Co-creating a health service in which patients are involved with current strategies will need to be accompanied by equivalent efforts to bring GPs and nurses on board, despite the challenge of increasing workload pressures.
To date, the UK has the lowest number of doctors and nurses per head of the population: ‘In the UK there is one doctor for every 356 people, compared with one for every 277 people on average across comparable countries.’26 Problems of recruitment and retention are well known.27 GPs already have the lowest morale of all doctors, and 93% of 16 000 GPs in one survey reported that current workloads were negatively impacting clinical care.28 The authors found poor staff morale and aspirations for only minimum clinical care standards for type 2 diabetes. This needs to be addressed urgently by government and practice policy.
Implications for practice
Type 2 diabetes is a tracer condition that reflects many aspects of primary care, and the present findings are therefore likely to have wider implications. With rising pressures on service provision, patient, GP, and nurse expectations of care increasingly remain unmet.

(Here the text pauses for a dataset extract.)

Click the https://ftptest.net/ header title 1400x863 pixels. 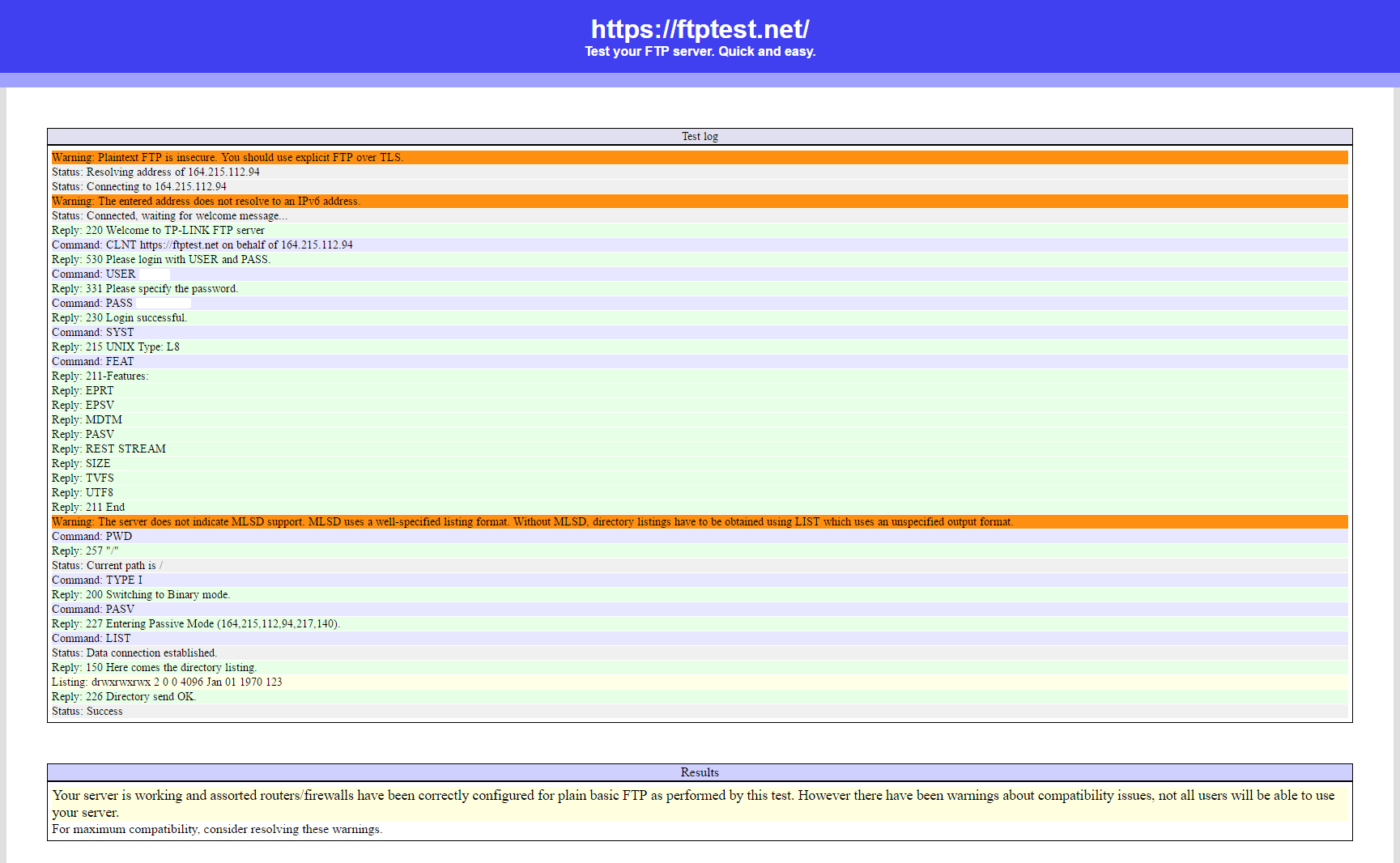(700, 29)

Efforts to manage pressures in primary care have not been perceived favourably by patients and providers. One way forward is to reframe expectations of care, by communicating solutions to both patients and providers so that they are understood, managed, and realistic. Meaningful delegation of accountability to multidisciplinary staff, and efforts to boost existing staff morale, also have an important part to play in delivering manageable yet impactful solutions.